President James T. Gant had called everyone into the morning’s briefing to get an update on the status of his kidnapped twenty-five-year-old daughter, Amanda Gant-Bennett. It had been twenty hours since the midnight attack on her yacht. The boat’s captain had managed to get out an S.O.S. on his marine radio, even disabled the engines, before the raiders boarded the boat, slaying all on board, including the woman’s husband. Gruesome pictures of the aftermath had been shown on several of the video panels on the walls.

Painter had studied the president’s expressions as those images flashed past: the pained pinch at the corners of his eyes, the hardening of his jaw muscles, the pale cast to his face. It all seemed genuine, marking the terror of a father for a lost child.

But certain details made no sense.

Like why his daughter had been traveling under a fake passport.

That mystery alone cost them critical hours in the search for the missing girl. Responding to the S.O.S., the Seychelles Coast Guard had immediately reported the pirate attack, detailing that American citizens had been involved, but it was only after fingerprints had been lifted from the yacht’s stateroom that a red flag had been raised in the States, identifying the victims as the president’s daughter and her husband.

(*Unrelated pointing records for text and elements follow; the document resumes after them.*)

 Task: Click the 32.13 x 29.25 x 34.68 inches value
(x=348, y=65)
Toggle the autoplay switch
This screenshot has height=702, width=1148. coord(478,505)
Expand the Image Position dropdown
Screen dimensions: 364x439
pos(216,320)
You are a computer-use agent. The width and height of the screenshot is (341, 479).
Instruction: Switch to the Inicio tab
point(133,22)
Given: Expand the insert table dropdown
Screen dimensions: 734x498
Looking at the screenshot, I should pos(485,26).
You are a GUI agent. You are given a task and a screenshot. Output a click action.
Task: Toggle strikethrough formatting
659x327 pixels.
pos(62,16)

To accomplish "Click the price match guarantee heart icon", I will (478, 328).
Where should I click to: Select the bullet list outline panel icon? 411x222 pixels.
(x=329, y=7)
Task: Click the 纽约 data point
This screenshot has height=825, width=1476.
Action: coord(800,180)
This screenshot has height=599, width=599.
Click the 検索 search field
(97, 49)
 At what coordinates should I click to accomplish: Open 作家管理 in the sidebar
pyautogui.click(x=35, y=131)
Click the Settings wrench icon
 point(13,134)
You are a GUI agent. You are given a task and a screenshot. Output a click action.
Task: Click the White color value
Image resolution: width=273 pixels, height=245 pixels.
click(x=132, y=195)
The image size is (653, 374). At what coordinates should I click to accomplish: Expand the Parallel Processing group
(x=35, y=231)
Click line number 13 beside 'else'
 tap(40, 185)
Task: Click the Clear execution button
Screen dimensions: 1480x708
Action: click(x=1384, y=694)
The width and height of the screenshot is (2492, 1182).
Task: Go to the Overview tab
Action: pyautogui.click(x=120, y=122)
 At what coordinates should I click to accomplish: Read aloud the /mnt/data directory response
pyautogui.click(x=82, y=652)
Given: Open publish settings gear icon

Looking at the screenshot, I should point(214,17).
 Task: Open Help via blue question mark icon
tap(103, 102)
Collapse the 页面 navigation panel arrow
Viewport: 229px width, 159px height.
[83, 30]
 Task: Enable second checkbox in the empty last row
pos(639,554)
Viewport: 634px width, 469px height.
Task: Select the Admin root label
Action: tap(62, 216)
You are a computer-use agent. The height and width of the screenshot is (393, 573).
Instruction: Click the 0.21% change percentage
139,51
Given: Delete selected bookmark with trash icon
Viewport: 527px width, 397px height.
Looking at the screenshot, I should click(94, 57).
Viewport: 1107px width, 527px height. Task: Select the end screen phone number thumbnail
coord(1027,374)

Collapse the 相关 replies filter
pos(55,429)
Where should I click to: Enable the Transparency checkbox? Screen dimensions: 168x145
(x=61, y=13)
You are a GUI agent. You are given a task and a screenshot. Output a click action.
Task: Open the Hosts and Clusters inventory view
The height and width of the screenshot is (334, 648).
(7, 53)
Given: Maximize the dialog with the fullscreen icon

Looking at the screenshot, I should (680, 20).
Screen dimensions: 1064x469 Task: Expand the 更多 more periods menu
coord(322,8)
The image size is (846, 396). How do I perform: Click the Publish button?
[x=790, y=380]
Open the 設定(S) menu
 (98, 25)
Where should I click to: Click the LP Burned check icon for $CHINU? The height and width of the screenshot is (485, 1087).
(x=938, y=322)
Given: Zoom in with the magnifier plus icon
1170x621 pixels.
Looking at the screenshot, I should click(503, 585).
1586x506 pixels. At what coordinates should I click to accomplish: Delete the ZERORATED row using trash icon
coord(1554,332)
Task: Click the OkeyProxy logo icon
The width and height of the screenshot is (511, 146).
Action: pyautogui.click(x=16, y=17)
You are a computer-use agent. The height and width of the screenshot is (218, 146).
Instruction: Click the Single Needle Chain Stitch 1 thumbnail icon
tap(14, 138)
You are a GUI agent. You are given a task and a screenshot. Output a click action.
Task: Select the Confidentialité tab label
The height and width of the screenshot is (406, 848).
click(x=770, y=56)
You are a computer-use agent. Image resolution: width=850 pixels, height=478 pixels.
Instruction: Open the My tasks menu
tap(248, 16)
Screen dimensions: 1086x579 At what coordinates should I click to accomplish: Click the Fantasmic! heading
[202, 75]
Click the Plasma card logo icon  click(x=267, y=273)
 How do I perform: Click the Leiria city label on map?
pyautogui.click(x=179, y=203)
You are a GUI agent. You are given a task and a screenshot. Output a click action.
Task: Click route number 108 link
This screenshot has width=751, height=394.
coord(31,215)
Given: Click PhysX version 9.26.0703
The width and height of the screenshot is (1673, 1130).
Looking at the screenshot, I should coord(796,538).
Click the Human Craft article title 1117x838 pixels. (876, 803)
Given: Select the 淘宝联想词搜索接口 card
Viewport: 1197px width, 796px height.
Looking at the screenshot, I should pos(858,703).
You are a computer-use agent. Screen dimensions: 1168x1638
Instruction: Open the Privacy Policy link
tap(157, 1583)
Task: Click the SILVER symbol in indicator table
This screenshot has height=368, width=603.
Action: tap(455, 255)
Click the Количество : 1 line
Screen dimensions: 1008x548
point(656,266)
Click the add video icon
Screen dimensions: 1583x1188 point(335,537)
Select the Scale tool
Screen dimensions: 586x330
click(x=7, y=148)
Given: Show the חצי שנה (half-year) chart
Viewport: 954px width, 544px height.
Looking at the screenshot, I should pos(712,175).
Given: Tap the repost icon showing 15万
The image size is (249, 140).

They’d lost precious hours because of the confusion.

And it could cost the girl her life.

James Gant stood at the door to the Situation Room and shook the hand of the last man to leave. It was a two-handed shake, as intimate as a hug. “Thanks, Bobby, for twisting the NRO’s arm to get that satellite moved so fast.”

Bobby was the secretary of state, Robert Lee Gant, the president’s older brother. He was clean-shaven, white-haired, with hazel-green eyes, a distinguished elder statesman, sixty-six years of age. No one questioned that he’d properly earned his position—even pundits from the other party wouldn’t raise the charge of nepotism for this cabinet-post assignment. Robert Gant had served three administrations, on both sides of the political divide. He’d been an ambassador to Laos in the late eighties and was considered instrumental in reopening diplomatic ties with both Cambodia and Vietnam in the nineties.